== WHAT YOU SHOULD DO ==
Once every line below with "submenu" has been counted, state the total and nothing else.
[RECORD EXTRACTS]
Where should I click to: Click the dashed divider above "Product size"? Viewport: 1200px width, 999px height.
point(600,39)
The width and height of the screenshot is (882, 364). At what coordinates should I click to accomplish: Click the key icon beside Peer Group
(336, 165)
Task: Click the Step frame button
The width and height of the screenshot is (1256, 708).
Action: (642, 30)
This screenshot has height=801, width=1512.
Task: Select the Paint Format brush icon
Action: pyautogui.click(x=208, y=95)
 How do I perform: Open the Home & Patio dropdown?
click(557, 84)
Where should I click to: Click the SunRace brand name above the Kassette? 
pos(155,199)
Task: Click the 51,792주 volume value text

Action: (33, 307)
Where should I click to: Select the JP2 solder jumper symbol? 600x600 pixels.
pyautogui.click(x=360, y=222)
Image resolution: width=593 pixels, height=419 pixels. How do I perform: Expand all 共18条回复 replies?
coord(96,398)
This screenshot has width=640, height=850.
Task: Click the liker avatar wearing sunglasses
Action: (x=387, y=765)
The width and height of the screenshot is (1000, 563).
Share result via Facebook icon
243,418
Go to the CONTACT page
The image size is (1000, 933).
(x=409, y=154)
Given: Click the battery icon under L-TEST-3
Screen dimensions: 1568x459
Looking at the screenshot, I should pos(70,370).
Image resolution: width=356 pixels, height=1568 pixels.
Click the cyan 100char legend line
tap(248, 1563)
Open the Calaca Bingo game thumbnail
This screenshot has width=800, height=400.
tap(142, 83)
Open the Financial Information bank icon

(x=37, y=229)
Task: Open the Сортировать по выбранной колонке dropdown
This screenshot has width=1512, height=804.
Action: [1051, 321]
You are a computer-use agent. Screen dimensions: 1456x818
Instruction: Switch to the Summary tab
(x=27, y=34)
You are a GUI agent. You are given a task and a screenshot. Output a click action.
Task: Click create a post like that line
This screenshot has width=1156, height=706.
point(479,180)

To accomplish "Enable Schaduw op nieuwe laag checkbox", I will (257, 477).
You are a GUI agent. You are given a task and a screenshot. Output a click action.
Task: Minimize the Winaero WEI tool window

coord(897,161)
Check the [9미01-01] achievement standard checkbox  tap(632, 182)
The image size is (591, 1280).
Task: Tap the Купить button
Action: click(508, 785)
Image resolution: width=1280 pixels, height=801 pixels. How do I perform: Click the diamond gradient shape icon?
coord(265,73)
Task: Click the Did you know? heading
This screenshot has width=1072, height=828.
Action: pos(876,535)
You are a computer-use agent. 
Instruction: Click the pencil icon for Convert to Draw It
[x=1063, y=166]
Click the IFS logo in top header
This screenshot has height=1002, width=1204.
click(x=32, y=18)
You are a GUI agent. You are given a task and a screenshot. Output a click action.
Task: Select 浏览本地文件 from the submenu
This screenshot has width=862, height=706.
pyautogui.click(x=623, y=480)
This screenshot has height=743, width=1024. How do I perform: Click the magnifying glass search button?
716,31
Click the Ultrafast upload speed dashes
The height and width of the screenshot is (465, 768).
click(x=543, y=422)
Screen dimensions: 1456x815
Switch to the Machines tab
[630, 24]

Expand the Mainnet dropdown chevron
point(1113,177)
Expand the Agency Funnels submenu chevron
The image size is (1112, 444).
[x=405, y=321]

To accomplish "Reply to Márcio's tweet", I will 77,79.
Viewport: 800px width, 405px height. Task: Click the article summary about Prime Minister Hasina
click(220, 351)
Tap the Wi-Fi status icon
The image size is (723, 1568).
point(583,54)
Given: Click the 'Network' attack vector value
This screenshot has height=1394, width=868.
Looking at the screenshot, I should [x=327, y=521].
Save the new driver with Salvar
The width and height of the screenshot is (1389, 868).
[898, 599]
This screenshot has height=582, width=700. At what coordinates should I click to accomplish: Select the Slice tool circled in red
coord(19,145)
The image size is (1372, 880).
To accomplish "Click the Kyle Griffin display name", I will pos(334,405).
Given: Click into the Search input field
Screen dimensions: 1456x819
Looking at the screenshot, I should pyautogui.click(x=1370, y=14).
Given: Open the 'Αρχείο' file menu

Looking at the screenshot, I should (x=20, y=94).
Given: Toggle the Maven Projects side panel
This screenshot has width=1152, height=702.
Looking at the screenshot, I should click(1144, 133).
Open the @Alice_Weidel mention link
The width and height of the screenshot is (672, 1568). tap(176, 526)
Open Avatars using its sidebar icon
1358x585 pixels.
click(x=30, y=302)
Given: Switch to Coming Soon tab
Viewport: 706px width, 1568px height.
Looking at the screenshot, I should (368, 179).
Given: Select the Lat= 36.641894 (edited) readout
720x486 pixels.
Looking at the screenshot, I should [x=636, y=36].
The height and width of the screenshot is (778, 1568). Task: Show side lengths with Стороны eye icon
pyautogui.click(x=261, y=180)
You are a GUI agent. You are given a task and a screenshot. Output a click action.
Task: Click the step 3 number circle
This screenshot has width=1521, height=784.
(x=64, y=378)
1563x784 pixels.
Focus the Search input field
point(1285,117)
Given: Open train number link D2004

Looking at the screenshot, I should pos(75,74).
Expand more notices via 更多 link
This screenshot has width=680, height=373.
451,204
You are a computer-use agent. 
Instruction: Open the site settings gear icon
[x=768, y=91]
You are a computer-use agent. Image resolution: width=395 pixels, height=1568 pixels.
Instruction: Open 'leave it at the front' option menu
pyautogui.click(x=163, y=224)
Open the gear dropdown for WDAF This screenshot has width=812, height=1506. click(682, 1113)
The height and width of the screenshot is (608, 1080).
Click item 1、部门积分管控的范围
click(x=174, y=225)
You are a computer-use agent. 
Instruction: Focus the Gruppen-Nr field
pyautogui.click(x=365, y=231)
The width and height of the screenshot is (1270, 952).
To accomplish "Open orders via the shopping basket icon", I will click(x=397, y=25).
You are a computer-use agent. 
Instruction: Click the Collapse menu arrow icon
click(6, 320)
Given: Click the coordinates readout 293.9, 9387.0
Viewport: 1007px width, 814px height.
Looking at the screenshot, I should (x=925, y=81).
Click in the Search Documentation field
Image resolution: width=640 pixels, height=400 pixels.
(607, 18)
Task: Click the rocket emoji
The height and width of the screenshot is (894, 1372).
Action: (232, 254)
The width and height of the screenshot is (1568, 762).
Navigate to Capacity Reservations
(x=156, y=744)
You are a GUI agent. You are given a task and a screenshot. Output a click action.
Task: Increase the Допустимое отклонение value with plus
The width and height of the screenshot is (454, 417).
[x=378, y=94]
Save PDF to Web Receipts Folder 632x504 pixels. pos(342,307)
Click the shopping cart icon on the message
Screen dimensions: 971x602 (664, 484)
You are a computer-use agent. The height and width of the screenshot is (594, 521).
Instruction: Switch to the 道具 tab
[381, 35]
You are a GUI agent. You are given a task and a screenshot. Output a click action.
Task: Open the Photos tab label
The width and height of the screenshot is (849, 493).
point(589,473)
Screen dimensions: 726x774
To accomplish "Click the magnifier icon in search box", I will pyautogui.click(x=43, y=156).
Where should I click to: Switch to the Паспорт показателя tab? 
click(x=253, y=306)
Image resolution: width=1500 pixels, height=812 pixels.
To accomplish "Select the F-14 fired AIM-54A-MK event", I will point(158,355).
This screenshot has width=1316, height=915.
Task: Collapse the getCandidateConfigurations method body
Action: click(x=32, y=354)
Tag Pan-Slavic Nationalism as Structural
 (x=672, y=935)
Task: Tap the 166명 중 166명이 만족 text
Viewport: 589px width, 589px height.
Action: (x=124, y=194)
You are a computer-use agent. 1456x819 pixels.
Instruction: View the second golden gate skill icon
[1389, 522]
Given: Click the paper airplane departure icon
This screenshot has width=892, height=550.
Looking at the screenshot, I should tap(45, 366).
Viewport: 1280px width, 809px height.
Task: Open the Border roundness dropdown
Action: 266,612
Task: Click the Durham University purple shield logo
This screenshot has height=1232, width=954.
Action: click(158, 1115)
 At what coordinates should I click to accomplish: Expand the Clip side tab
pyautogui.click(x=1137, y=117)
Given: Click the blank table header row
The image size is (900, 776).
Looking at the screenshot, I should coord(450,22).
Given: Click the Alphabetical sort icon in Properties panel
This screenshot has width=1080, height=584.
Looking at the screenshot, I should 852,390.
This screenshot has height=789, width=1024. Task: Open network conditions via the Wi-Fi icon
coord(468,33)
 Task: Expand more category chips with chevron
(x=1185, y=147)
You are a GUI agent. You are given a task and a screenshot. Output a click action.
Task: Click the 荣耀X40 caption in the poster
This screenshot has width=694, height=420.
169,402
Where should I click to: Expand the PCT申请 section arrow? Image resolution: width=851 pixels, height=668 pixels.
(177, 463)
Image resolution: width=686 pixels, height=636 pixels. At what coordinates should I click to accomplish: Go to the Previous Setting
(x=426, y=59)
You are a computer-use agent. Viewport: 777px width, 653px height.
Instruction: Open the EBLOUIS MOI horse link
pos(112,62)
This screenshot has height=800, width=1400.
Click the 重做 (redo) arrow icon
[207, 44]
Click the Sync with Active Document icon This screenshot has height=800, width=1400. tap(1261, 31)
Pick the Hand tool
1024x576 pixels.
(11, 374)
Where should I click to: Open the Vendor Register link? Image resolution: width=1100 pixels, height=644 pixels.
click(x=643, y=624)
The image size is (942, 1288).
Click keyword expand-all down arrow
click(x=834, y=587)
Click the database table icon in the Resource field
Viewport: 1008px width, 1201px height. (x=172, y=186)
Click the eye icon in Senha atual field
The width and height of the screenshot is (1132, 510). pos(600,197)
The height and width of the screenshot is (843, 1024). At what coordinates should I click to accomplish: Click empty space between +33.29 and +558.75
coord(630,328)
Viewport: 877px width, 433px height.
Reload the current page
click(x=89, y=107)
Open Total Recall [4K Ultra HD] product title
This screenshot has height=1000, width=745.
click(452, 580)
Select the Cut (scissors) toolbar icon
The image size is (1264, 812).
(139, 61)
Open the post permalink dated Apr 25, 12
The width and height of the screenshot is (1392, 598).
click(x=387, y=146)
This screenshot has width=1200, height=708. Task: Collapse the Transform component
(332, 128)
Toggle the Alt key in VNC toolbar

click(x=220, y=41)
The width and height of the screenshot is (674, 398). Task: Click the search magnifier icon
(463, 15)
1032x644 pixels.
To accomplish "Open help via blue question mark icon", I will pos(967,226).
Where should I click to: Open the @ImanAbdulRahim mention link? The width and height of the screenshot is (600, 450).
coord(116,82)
[/RECORD EXTRACTS]
== EXPECTED OUTPUT ==
2